_Data extracts_.

══════════

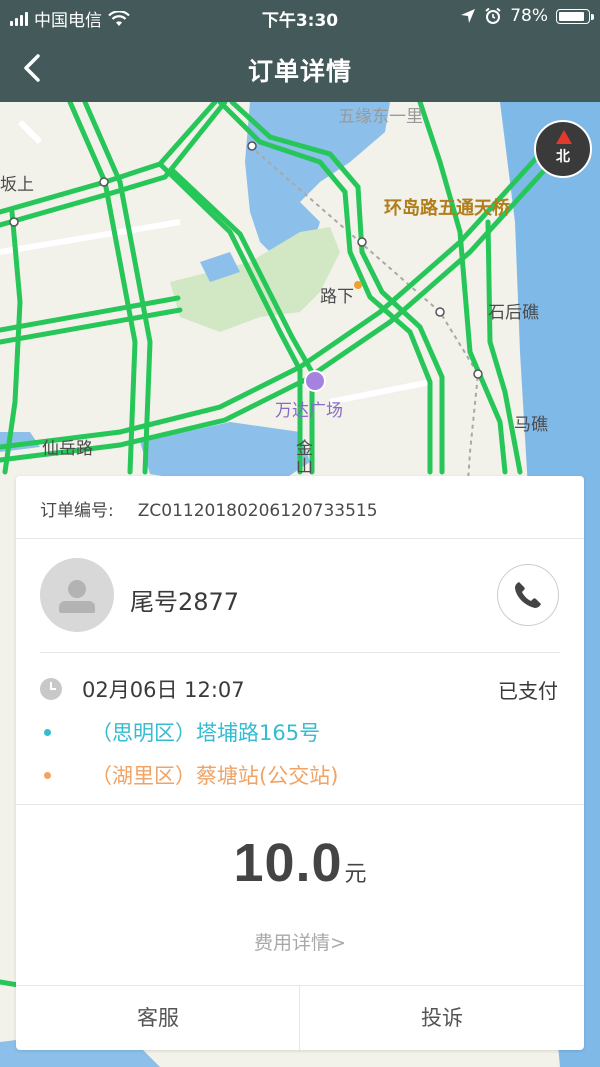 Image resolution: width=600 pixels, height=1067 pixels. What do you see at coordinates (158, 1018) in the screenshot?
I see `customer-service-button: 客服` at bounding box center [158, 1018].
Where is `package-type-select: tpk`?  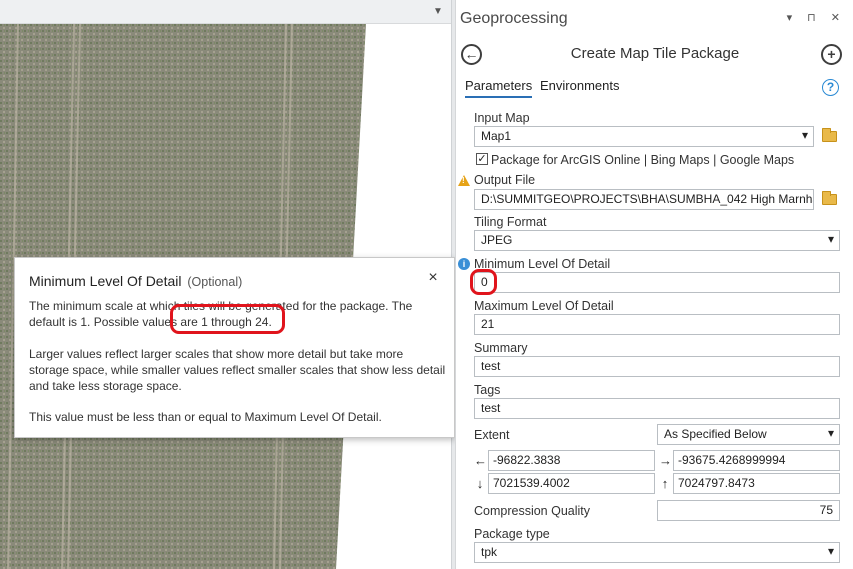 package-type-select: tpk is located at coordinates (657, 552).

══════════

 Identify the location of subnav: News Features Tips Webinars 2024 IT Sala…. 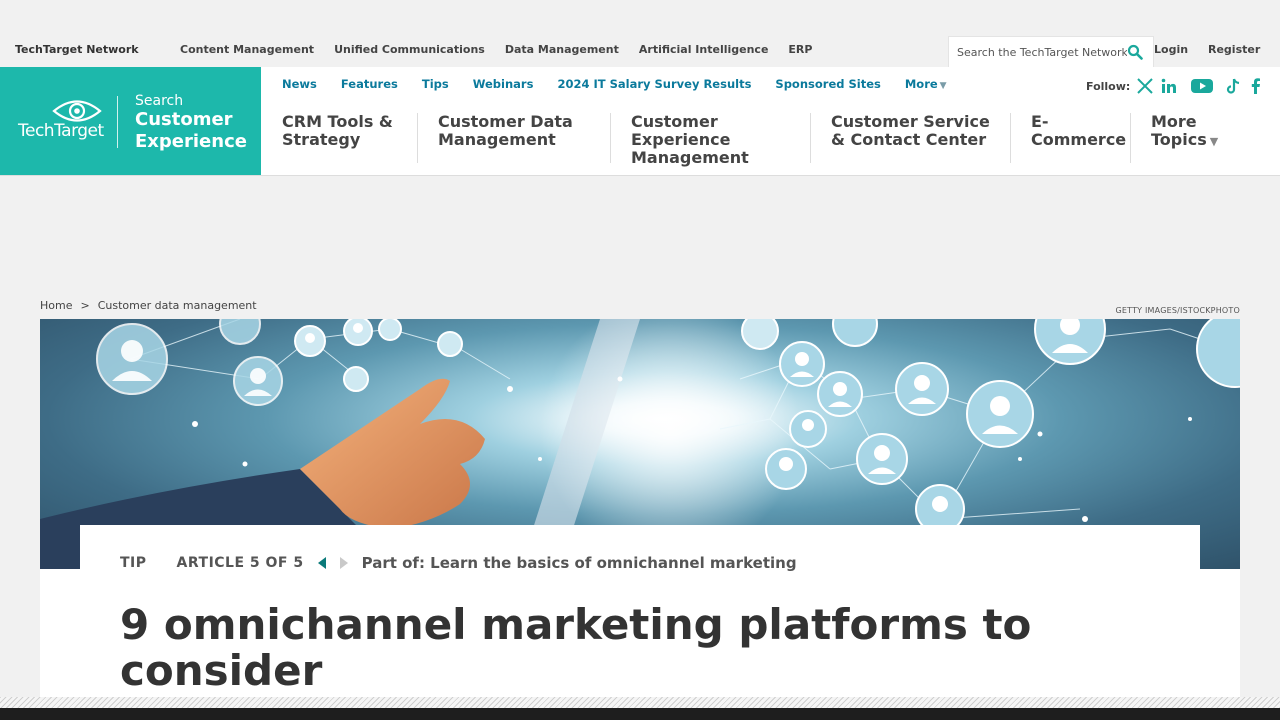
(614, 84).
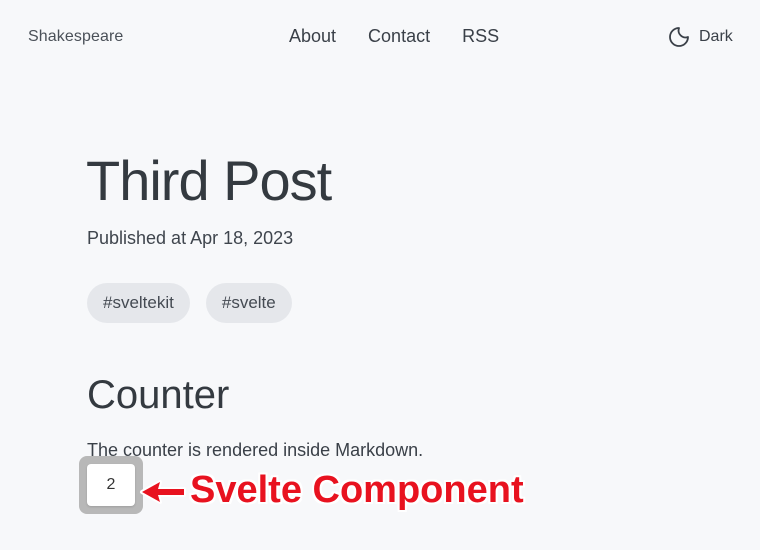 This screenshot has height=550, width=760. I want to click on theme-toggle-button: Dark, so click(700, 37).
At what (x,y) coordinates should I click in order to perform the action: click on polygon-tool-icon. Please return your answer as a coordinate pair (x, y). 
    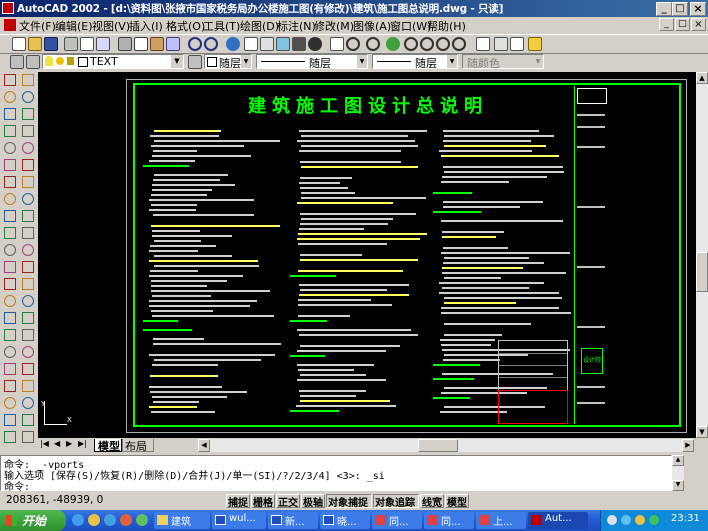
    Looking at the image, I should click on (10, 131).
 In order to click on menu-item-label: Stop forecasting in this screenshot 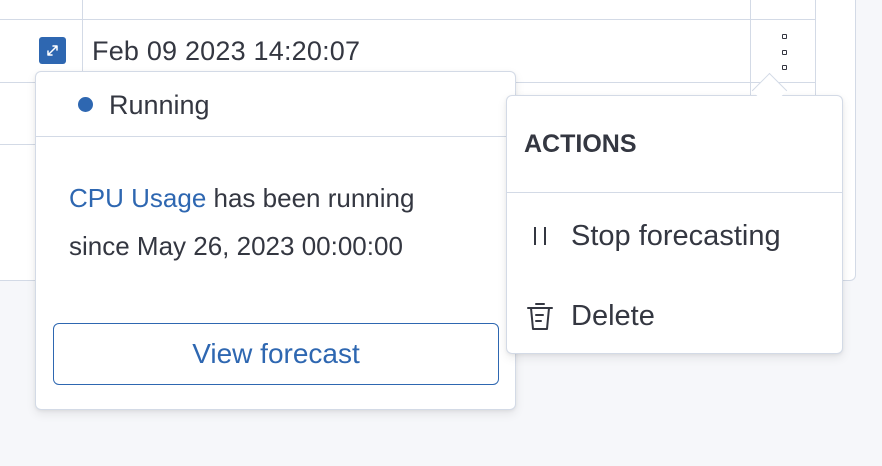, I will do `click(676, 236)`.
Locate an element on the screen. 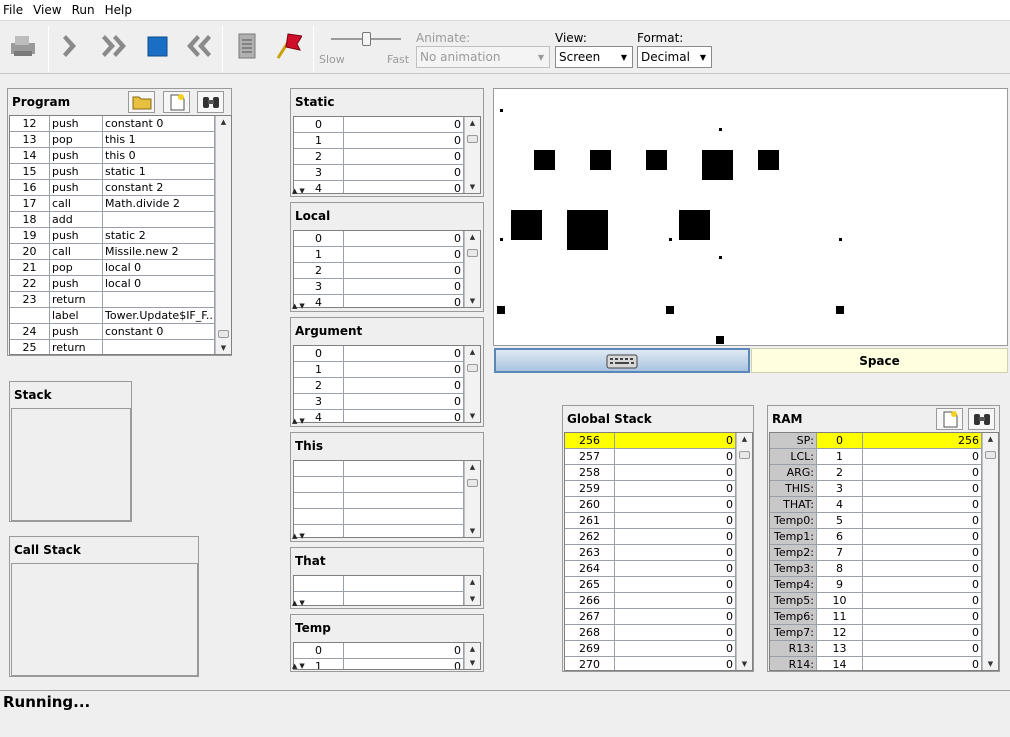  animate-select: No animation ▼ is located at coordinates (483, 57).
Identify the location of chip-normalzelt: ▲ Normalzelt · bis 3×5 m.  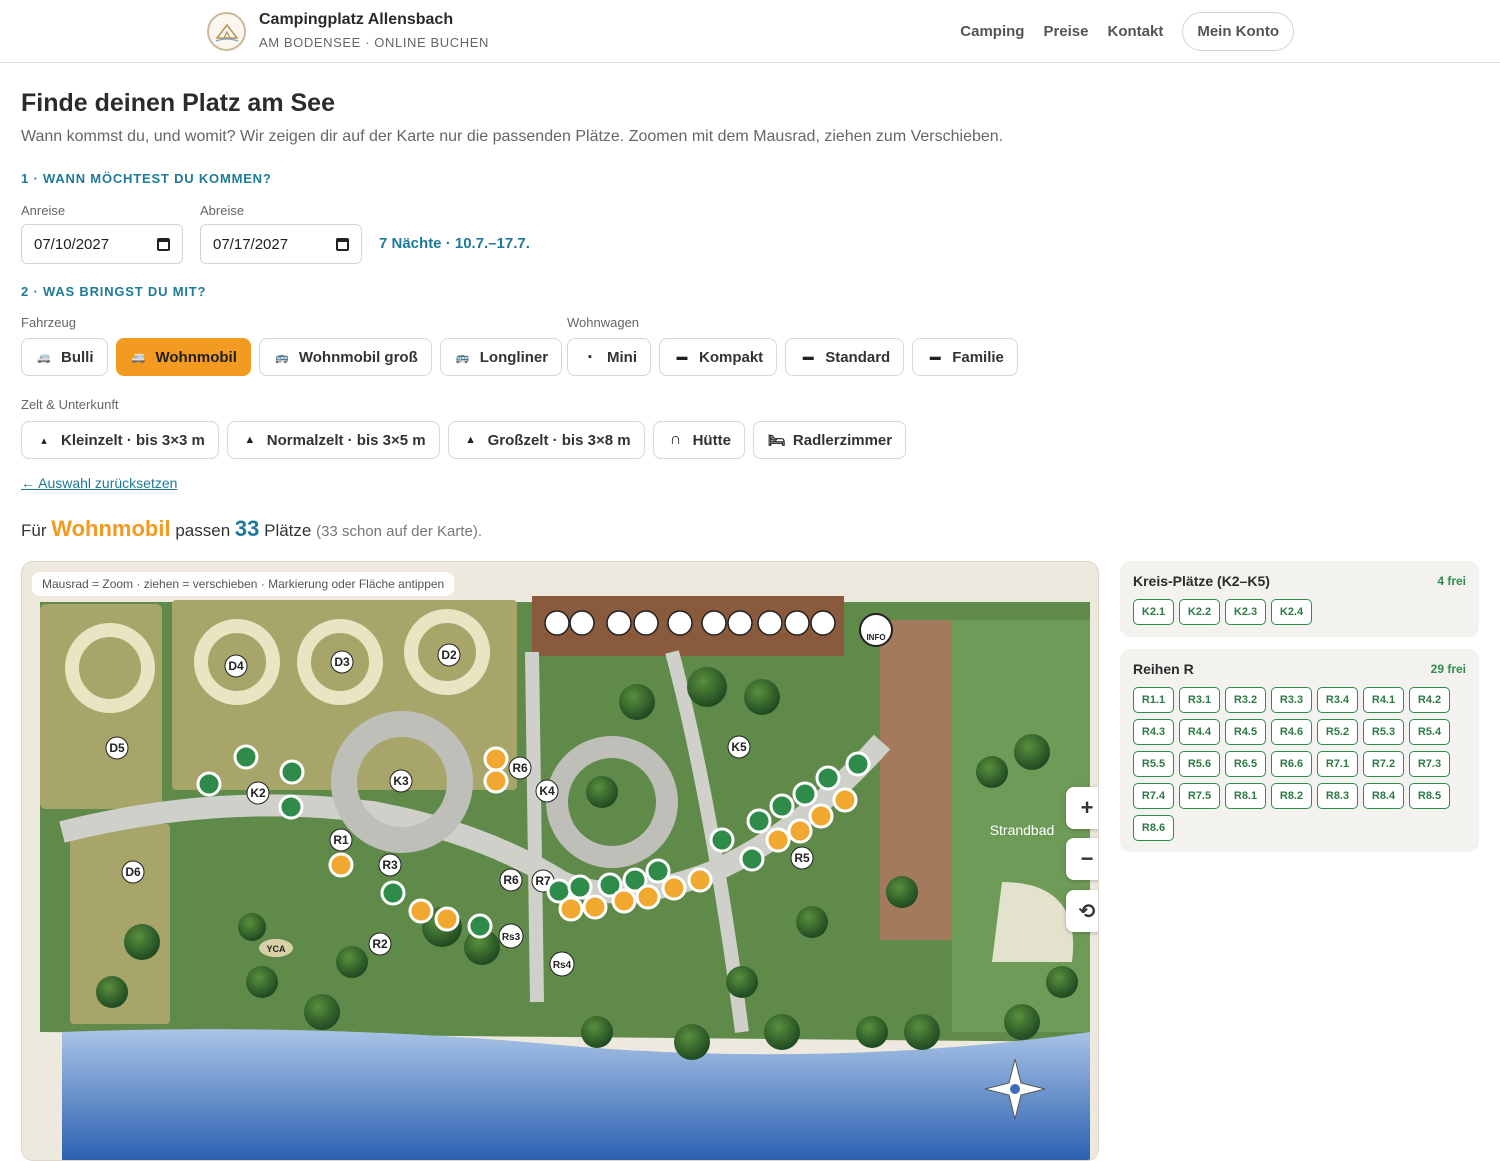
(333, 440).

══════════

Revise the part of the listing that begins with the line containing "Identify the location of chip-normalzelt: ▲" and ends with the line containing "(333, 440).", replacing "location" with "position" and leaving everything else unchanged. Omit the pictures from the answer.

_Worked solution_.
Identify the position of chip-normalzelt: ▲ Normalzelt · bis 3×5 m.  
(333, 440).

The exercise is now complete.